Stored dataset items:
····················
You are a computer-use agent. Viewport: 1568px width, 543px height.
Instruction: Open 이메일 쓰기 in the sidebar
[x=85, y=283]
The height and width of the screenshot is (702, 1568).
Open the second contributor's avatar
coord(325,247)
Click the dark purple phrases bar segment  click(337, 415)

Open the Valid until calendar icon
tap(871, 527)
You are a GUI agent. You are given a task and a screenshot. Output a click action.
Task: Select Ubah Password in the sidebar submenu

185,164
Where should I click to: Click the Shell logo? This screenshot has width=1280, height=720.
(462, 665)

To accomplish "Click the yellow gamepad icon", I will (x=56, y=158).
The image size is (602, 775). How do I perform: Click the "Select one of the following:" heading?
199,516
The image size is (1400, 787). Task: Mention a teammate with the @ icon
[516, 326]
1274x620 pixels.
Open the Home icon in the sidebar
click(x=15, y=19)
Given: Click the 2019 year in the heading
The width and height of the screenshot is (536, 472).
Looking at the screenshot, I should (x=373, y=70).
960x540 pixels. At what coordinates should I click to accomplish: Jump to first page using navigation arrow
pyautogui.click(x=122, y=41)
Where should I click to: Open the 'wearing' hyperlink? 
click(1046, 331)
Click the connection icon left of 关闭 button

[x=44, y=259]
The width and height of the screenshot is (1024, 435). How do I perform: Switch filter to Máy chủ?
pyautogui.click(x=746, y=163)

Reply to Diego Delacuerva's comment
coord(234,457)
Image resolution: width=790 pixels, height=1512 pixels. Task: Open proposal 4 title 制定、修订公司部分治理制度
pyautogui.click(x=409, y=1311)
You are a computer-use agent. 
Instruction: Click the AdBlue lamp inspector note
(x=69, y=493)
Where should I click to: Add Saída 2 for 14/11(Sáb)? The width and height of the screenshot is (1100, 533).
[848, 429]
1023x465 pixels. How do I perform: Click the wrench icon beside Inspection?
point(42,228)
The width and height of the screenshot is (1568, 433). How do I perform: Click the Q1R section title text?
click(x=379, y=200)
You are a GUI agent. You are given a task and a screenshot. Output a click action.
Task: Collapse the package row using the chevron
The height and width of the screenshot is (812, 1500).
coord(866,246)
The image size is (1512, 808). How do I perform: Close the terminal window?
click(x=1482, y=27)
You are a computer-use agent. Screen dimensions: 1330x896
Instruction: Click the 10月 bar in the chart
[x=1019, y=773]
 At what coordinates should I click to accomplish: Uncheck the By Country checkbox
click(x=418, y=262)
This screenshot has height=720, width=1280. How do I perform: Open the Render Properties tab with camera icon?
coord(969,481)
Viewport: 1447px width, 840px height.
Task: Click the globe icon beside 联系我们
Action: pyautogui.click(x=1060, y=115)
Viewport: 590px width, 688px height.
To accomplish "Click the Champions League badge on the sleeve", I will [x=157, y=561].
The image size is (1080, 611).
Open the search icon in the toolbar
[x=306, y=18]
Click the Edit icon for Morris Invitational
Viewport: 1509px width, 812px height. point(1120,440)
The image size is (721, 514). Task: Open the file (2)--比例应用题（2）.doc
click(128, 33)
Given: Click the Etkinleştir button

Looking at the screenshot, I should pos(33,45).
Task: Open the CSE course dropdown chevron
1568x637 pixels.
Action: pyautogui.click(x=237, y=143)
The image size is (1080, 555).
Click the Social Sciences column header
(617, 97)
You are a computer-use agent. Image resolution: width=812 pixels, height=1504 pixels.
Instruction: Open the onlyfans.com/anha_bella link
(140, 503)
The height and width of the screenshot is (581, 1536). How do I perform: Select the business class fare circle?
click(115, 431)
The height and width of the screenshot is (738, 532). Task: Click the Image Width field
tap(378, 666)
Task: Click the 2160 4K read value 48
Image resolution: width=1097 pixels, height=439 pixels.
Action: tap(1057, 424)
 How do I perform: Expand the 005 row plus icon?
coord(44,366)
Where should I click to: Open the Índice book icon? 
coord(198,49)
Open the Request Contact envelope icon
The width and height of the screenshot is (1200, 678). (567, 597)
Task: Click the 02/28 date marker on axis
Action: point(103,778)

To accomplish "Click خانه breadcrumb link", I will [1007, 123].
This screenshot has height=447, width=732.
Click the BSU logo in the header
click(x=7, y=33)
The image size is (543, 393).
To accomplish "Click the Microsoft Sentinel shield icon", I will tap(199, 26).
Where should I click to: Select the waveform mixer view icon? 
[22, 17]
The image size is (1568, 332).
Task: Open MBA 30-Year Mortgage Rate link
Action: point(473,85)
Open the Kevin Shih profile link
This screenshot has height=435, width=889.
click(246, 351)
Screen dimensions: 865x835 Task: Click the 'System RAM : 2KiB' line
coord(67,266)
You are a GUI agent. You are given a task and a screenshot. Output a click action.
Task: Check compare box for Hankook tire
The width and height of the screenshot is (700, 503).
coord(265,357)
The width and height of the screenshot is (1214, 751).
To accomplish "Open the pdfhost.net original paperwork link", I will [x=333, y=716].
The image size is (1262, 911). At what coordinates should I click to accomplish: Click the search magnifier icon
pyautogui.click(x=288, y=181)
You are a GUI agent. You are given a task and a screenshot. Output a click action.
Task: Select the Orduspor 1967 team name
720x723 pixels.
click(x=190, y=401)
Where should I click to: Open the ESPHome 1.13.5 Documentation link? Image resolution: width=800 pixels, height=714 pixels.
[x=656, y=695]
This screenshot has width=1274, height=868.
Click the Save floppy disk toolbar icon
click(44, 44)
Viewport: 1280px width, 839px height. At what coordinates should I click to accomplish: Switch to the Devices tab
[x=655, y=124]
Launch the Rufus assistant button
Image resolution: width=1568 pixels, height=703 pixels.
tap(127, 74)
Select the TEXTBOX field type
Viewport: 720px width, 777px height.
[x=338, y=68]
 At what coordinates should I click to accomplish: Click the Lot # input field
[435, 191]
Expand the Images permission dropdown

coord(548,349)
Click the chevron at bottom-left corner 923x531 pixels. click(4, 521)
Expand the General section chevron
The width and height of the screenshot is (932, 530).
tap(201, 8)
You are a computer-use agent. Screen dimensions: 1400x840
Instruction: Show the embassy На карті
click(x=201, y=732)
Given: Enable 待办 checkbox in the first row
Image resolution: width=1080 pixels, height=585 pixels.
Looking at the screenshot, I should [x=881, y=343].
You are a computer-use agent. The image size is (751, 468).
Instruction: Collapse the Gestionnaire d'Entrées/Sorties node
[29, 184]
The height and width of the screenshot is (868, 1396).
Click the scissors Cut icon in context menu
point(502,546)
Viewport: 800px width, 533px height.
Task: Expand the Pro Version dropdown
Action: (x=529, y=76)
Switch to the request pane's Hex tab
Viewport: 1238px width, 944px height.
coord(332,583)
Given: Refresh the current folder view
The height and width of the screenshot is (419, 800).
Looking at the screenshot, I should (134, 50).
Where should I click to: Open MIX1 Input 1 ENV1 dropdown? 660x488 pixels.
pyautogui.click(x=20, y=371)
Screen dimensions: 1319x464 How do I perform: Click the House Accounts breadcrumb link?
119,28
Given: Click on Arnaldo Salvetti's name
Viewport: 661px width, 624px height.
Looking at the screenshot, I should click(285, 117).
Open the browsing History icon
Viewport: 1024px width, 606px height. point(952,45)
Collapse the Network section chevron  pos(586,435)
····················
What is needed is an exact, complete copy of the entries above.

You are a computer-use agent. Viewport: 1568px width, 543px height.
Instruction: Open 이메일 쓰기 in the sidebar
[x=85, y=283]
The height and width of the screenshot is (702, 1568).
Open the second contributor's avatar
coord(325,247)
Click the dark purple phrases bar segment  click(337, 415)

Open the Valid until calendar icon
tap(871, 527)
You are a GUI agent. You are given a task and a screenshot. Output a click action.
Task: Select Ubah Password in the sidebar submenu

185,164
Where should I click to: Click the Shell logo? This screenshot has width=1280, height=720.
(462, 665)

To accomplish "Click the yellow gamepad icon", I will (x=56, y=158).
The image size is (602, 775). How do I perform: Click the "Select one of the following:" heading?
199,516
The image size is (1400, 787). Task: Mention a teammate with the @ icon
[516, 326]
1274x620 pixels.
Open the Home icon in the sidebar
click(x=15, y=19)
Given: Click the 2019 year in the heading
The width and height of the screenshot is (536, 472).
Looking at the screenshot, I should (x=373, y=70).
960x540 pixels. At what coordinates should I click to accomplish: Jump to first page using navigation arrow
pyautogui.click(x=122, y=41)
Where should I click to: Open the 'wearing' hyperlink? 
click(1046, 331)
Click the connection icon left of 关闭 button

[x=44, y=259]
The width and height of the screenshot is (1024, 435). How do I perform: Switch filter to Máy chủ?
pyautogui.click(x=746, y=163)

Reply to Diego Delacuerva's comment
coord(234,457)
Image resolution: width=790 pixels, height=1512 pixels. Task: Open proposal 4 title 制定、修订公司部分治理制度
pyautogui.click(x=409, y=1311)
You are a computer-use agent. 
Instruction: Click the AdBlue lamp inspector note
(x=69, y=493)
Where should I click to: Add Saída 2 for 14/11(Sáb)? The width and height of the screenshot is (1100, 533).
[848, 429]
1023x465 pixels. How do I perform: Click the wrench icon beside Inspection?
point(42,228)
The width and height of the screenshot is (1568, 433). How do I perform: Click the Q1R section title text?
click(x=379, y=200)
You are a GUI agent. You are given a task and a screenshot. Output a click action.
Task: Collapse the package row using the chevron
The height and width of the screenshot is (812, 1500).
coord(866,246)
The image size is (1512, 808). How do I perform: Close the terminal window?
click(x=1482, y=27)
You are a computer-use agent. Screen dimensions: 1330x896
Instruction: Click the 10月 bar in the chart
[x=1019, y=773]
 At what coordinates should I click to accomplish: Uncheck the By Country checkbox
click(x=418, y=262)
This screenshot has height=720, width=1280. How do I perform: Open the Render Properties tab with camera icon?
coord(969,481)
Viewport: 1447px width, 840px height.
Task: Click the globe icon beside 联系我们
Action: pyautogui.click(x=1060, y=115)
Viewport: 590px width, 688px height.
To accomplish "Click the Champions League badge on the sleeve", I will [x=157, y=561].
The image size is (1080, 611).
Open the search icon in the toolbar
[x=306, y=18]
Click the Edit icon for Morris Invitational
Viewport: 1509px width, 812px height. point(1120,440)
The image size is (721, 514). Task: Open the file (2)--比例应用题（2）.doc
click(128, 33)
Given: Click the Etkinleştir button

Looking at the screenshot, I should pos(33,45).
Task: Open the CSE course dropdown chevron
1568x637 pixels.
Action: pyautogui.click(x=237, y=143)
The image size is (1080, 555).
Click the Social Sciences column header
(617, 97)
You are a computer-use agent. Image resolution: width=812 pixels, height=1504 pixels.
Instruction: Open the onlyfans.com/anha_bella link
(140, 503)
The height and width of the screenshot is (581, 1536). How do I perform: Select the business class fare circle?
click(115, 431)
The height and width of the screenshot is (738, 532). Task: Click the Image Width field
tap(378, 666)
Task: Click the 2160 4K read value 48
Image resolution: width=1097 pixels, height=439 pixels.
Action: tap(1057, 424)
 How do I perform: Expand the 005 row plus icon?
coord(44,366)
Where should I click to: Open the Índice book icon? 
coord(198,49)
Open the Request Contact envelope icon
The width and height of the screenshot is (1200, 678). (567, 597)
Task: Click the 02/28 date marker on axis
Action: point(103,778)

To accomplish "Click خانه breadcrumb link", I will [1007, 123].
This screenshot has height=447, width=732.
Click the BSU logo in the header
click(x=7, y=33)
The image size is (543, 393).
To accomplish "Click the Microsoft Sentinel shield icon", I will tap(199, 26).
Where should I click to: Select the waveform mixer view icon? 
[22, 17]
The image size is (1568, 332).
Task: Open MBA 30-Year Mortgage Rate link
Action: point(473,85)
Open the Kevin Shih profile link
This screenshot has height=435, width=889.
click(246, 351)
Screen dimensions: 865x835 Task: Click the 'System RAM : 2KiB' line
coord(67,266)
You are a GUI agent. You are given a task and a screenshot. Output a click action.
Task: Check compare box for Hankook tire
The width and height of the screenshot is (700, 503).
coord(265,357)
The width and height of the screenshot is (1214, 751).
To accomplish "Open the pdfhost.net original paperwork link", I will [x=333, y=716].
The image size is (1262, 911). At what coordinates should I click to accomplish: Click the search magnifier icon
pyautogui.click(x=288, y=181)
You are a GUI agent. You are given a task and a screenshot. Output a click action.
Task: Select the Orduspor 1967 team name
720x723 pixels.
click(x=190, y=401)
Where should I click to: Open the ESPHome 1.13.5 Documentation link? Image resolution: width=800 pixels, height=714 pixels.
[x=656, y=695]
This screenshot has width=1274, height=868.
Click the Save floppy disk toolbar icon
click(44, 44)
Viewport: 1280px width, 839px height. At what coordinates should I click to accomplish: Switch to the Devices tab
[x=655, y=124]
Launch the Rufus assistant button
Image resolution: width=1568 pixels, height=703 pixels.
tap(127, 74)
Select the TEXTBOX field type
Viewport: 720px width, 777px height.
[x=338, y=68]
 At what coordinates should I click to accomplish: Click the Lot # input field
[435, 191]
Expand the Images permission dropdown

coord(548,349)
Click the chevron at bottom-left corner 923x531 pixels. click(4, 521)
Expand the General section chevron
The width and height of the screenshot is (932, 530).
tap(201, 8)
You are a computer-use agent. Screen dimensions: 1400x840
Instruction: Show the embassy На карті
click(x=201, y=732)
Given: Enable 待办 checkbox in the first row
Image resolution: width=1080 pixels, height=585 pixels.
Looking at the screenshot, I should [x=881, y=343].
You are a computer-use agent. The image size is (751, 468).
Instruction: Collapse the Gestionnaire d'Entrées/Sorties node
[29, 184]
The height and width of the screenshot is (868, 1396).
Click the scissors Cut icon in context menu
point(502,546)
Viewport: 800px width, 533px height.
Task: Expand the Pro Version dropdown
Action: (x=529, y=76)
Switch to the request pane's Hex tab
Viewport: 1238px width, 944px height.
coord(332,583)
Given: Refresh the current folder view
The height and width of the screenshot is (419, 800).
Looking at the screenshot, I should (134, 50).
Where should I click to: Open MIX1 Input 1 ENV1 dropdown? 660x488 pixels.
pyautogui.click(x=20, y=371)
Screen dimensions: 1319x464 How do I perform: Click the House Accounts breadcrumb link?
119,28
Given: Click on Arnaldo Salvetti's name
Viewport: 661px width, 624px height.
Looking at the screenshot, I should click(285, 117).
Open the browsing History icon
Viewport: 1024px width, 606px height. point(952,45)
Collapse the Network section chevron  pos(586,435)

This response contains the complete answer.